*SOURCE TEXT*.
## Start

Mystics or Rationalists? @ Ingleby Gallery

Article by Jac Mantle | 02 Aug 2011

“Conceptual artists are mystics rather than rationalists. They leap to conclusions that logic cannot reach.” Number one in Sol LeWitt’s famous Sentences on Conceptual Art (1971) provides the title for the group show of conceptual heavyweights at Ingleby Gallery for the Edinburgh Art Festival.

LeWitt’s Sentences are forty years old now but they could easily be referring to the art of today – with similar criticisms levelled at it, and similar conflicting ideas of what an artist is.

For Jeremy Millar, the artist is akin to a shaman, taking objects from the world and divining their significance. Sitting on a bed of purifying rock salt, his mirrored cubes hark back to the classic conceptualist Robert Morris who famously exhibited mirrored cubes way back in 1965.

## End

*RECORDED DATA*.
## Start

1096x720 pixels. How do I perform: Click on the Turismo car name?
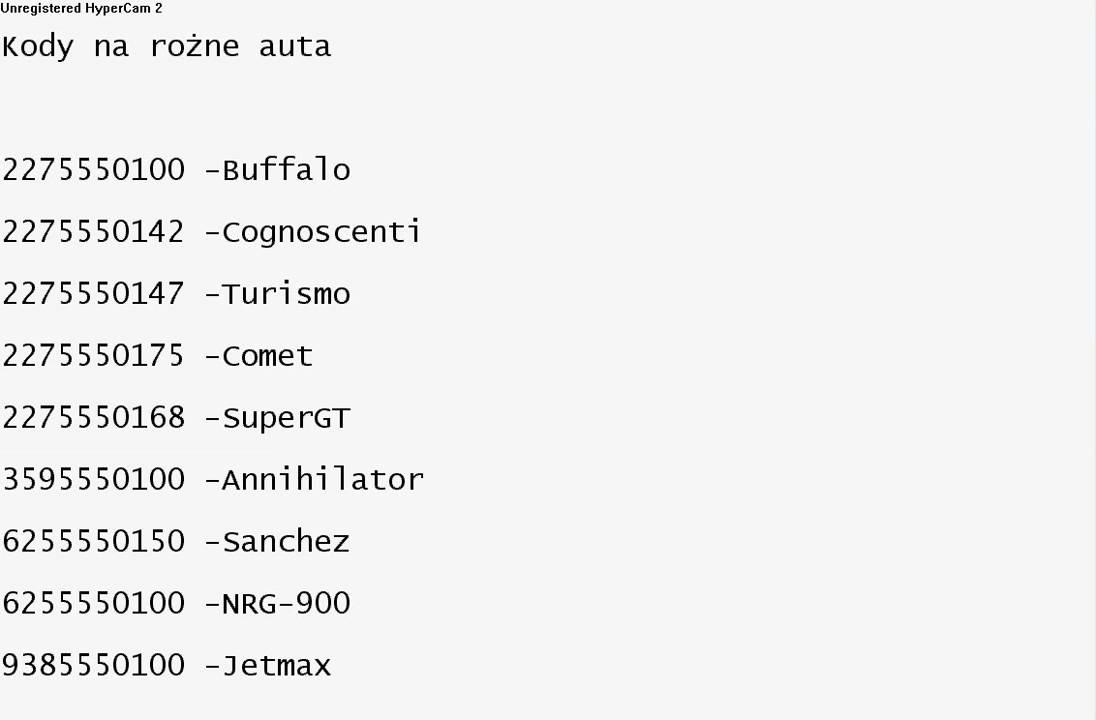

## End

*WHAT THE TASK REQUIRES*.
Copy from the Ingleby Gallery article above, starting at the words "Article by Jac" and stopping after "an artist is.".

*WRITTEN RESPONSE*.
Article by Jac Mantle | 02 Aug 2011

“Conceptual artists are mystics rather than rationalists. They leap to conclusions that logic cannot reach.” Number one in Sol LeWitt’s famous Sentences on Conceptual Art (1971) provides the title for the group show of conceptual heavyweights at Ingleby Gallery for the Edinburgh Art Festival.

LeWitt’s Sentences are forty years old now but they could easily be referring to the art of today – with similar criticisms levelled at it, and similar conflicting ideas of what an artist is.